Collected data entries
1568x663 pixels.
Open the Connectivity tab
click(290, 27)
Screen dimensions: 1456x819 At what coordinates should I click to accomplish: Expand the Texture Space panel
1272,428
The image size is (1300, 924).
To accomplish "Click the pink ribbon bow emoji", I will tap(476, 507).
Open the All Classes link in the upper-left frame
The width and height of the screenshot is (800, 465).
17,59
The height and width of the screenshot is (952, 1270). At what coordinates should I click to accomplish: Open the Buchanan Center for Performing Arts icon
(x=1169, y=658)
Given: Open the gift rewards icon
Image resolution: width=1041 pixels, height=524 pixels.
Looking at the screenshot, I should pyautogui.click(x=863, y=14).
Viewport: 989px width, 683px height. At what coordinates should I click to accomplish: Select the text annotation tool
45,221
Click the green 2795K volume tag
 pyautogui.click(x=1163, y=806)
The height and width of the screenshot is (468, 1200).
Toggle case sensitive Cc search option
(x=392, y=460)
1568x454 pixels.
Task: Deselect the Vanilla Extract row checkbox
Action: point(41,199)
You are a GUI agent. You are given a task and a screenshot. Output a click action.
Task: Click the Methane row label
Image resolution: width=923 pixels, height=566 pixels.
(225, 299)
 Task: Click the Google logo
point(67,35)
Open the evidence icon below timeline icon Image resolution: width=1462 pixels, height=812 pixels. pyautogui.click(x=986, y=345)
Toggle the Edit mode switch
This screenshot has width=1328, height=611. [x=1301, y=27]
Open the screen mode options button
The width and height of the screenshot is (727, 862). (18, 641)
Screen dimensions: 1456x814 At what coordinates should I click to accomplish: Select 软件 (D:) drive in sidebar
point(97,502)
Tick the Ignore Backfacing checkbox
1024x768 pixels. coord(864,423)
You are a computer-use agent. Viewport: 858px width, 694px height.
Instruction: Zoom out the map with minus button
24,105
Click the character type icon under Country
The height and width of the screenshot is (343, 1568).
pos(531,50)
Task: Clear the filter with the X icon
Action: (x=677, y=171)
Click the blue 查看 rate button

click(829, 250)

• [WHAT THE TASK ASKS] Each record must be copied out exactly and in full.

• [RESPONSE BOX]
1568x663 pixels.
Open the Connectivity tab
click(290, 27)
Screen dimensions: 1456x819 At what coordinates should I click to accomplish: Expand the Texture Space panel
1272,428
The image size is (1300, 924).
To accomplish "Click the pink ribbon bow emoji", I will tap(476, 507).
Open the All Classes link in the upper-left frame
The width and height of the screenshot is (800, 465).
17,59
The height and width of the screenshot is (952, 1270). At what coordinates should I click to accomplish: Open the Buchanan Center for Performing Arts icon
(x=1169, y=658)
Given: Open the gift rewards icon
Image resolution: width=1041 pixels, height=524 pixels.
Looking at the screenshot, I should pyautogui.click(x=863, y=14).
Viewport: 989px width, 683px height. At what coordinates should I click to accomplish: Select the text annotation tool
45,221
Click the green 2795K volume tag
 pyautogui.click(x=1163, y=806)
The height and width of the screenshot is (468, 1200).
Toggle case sensitive Cc search option
(x=392, y=460)
1568x454 pixels.
Task: Deselect the Vanilla Extract row checkbox
Action: point(41,199)
You are a GUI agent. You are given a task and a screenshot. Output a click action.
Task: Click the Methane row label
Image resolution: width=923 pixels, height=566 pixels.
(225, 299)
 Task: Click the Google logo
point(67,35)
Open the evidence icon below timeline icon Image resolution: width=1462 pixels, height=812 pixels. pyautogui.click(x=986, y=345)
Toggle the Edit mode switch
This screenshot has width=1328, height=611. [x=1301, y=27]
Open the screen mode options button
The width and height of the screenshot is (727, 862). (18, 641)
Screen dimensions: 1456x814 At what coordinates should I click to accomplish: Select 软件 (D:) drive in sidebar
point(97,502)
Tick the Ignore Backfacing checkbox
1024x768 pixels. coord(864,423)
You are a computer-use agent. Viewport: 858px width, 694px height.
Instruction: Zoom out the map with minus button
24,105
Click the character type icon under Country
The height and width of the screenshot is (343, 1568).
pos(531,50)
Task: Clear the filter with the X icon
Action: (x=677, y=171)
Click the blue 查看 rate button

click(829, 250)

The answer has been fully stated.